Changes to housing benefit which have been dubbed a "bedroom tax" could cost Scots council and housing association tenants £53m a year, a study claims.

Families on housing benefit will be assessed for the number of bedrooms they actually need.

The Scottish Local Government Forum Against Poverty and Rights Advice Scotland estimate that as many as 95,000 tenants could be affected.

The UK government wants to cut the £23bn annual bill for housing benefit.

It argues the occupancy criteria will free up more living space for overcrowded families and encourage people to get jobs.

The joint report on the impact of welfare reforms has been produced by the Scottish Local Government Forum Against Poverty and Rights Advice Scotland.

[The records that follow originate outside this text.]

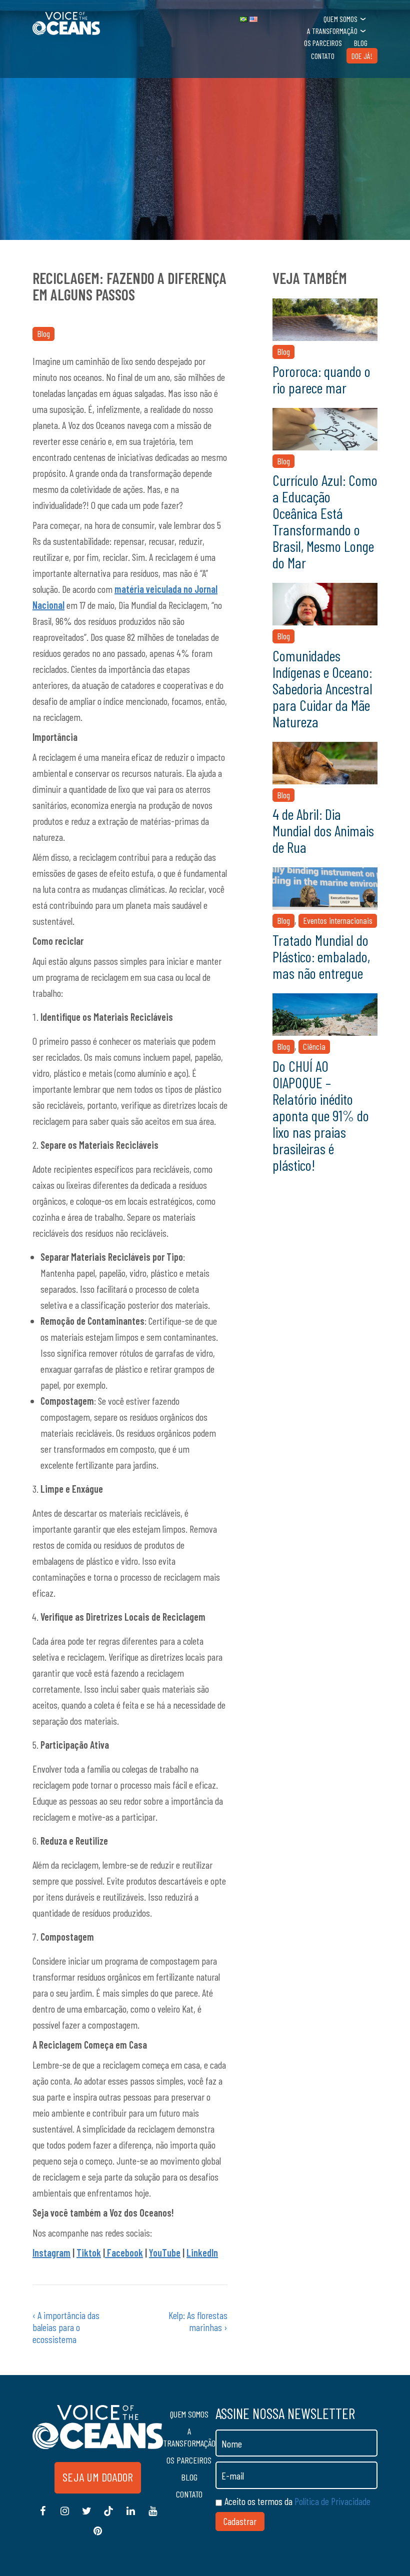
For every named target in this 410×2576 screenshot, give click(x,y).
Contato (322, 55)
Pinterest (98, 2536)
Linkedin (130, 2516)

It claims that those hardest hit will be families with young children, people with disabilities and social housing tenants.

'Financial damage'

The analysis breaks down how many people may be affected area-by-area and estimates that across Scotland 39% of tenants of working age who receive housing benefit are under-occupying.

Typically they will lose between £9 and £12 a week in benefit.

The highest proportion of under-occupancy is in East Dunbartonshire - where 56% of working age tenants are on housing benefit - while the lowest is in Perth and Kinross, at just 20%.

Many of Scotland's councils have warned that they have very few one bedroom houses, meaning they have to house single people in bigger homes.

Dundee Council has already said it will not evict tenants who get into genuine arrears because they are getting less housing benefit.

The report also warns that the wider impact of benefit reforms - including a benefit cap, child benefit changes and changes to disability allowance assessments - will add up to £2.1bn in Scotland.

Richard Gass, chairman of Rights Advice Scotland, said: "Much of the public's anger is currently turned on the unfair and discriminatory 'bedroom tax' despite it representing less than 5% of the total cuts being made.

"While the unfairness of the 'bedroom tax' makes this understandable it is important that we don't lose sight of the much larger financial damage being inflicted by other measures."